Data scraping refers to the extraction of data from a website. Firstly, scrapping of the reviews from the category named "Men’s Fashion" from Daraz website is carried out. Scraping is done using python’s library named beautifulsoup. The total collected reviews are 5k after scraping.
In the next step, reviews are labeled as 1(positive) and 0(negative) according to nature of review.
Data cleaning and transformation are methods used to remove outliers and standardize the data so that they take a form that can be easily used to create a model. Following preprocessing techniques are carried out:
- Make reviews lower case
- Remove punctuation
- Remove emojis
- Delete stop words
- Perform lemmatization using Spacy
- Convert our data into bag of word using CountVectorizer
- Remove duplications in reviews
After preprocessing, 4644 reviews were left. 3411 reviews are labeled as 1(postive) while 1233 reviews are labeled as 0(negative). These statistics are shown in pie chart and bar graph.

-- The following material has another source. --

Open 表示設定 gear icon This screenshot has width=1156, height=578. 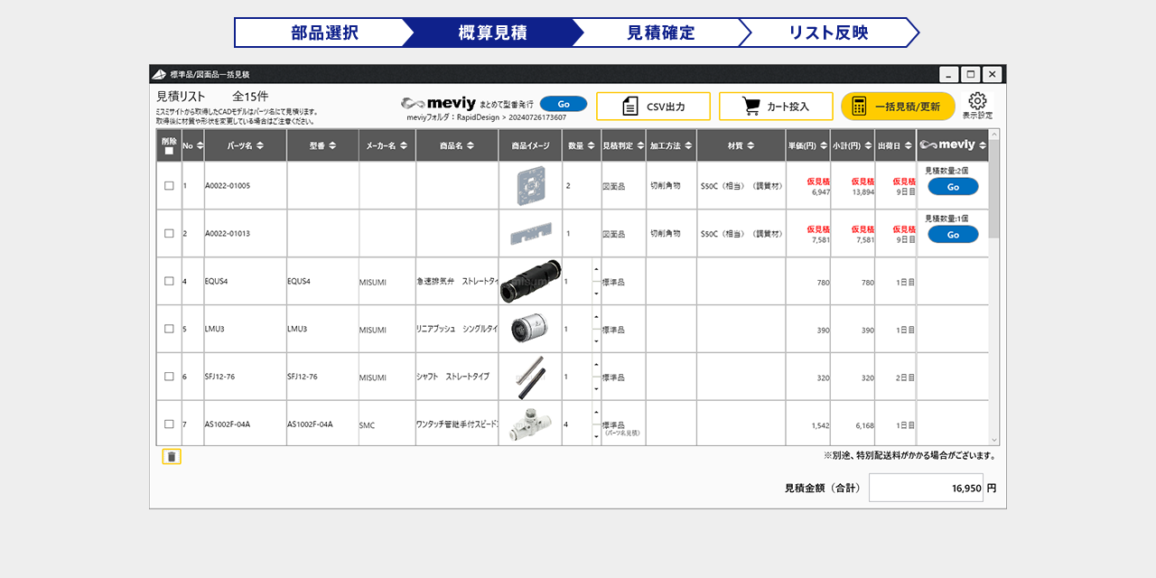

The cleaned dataset is converted into bag of words. Finally, data is splited into 80% training and 20% testing sets for model’s training and testing purposes.
The model implemeted is neural networks. Neural network is a network or circuit of neurons.
- It has 3 dense layers. First layer contains 100 neurons, second contains 10 neurons and last third layer contains 1 neuron.
- Output layer has sigmoid activation function.
- Adam optimizer with 0.001 learning rate is used.
- Model is trained for 10 epochs.
The architecture of neural network is shown in figure.
The accuracy of neural networks on test/unseen data is 95%.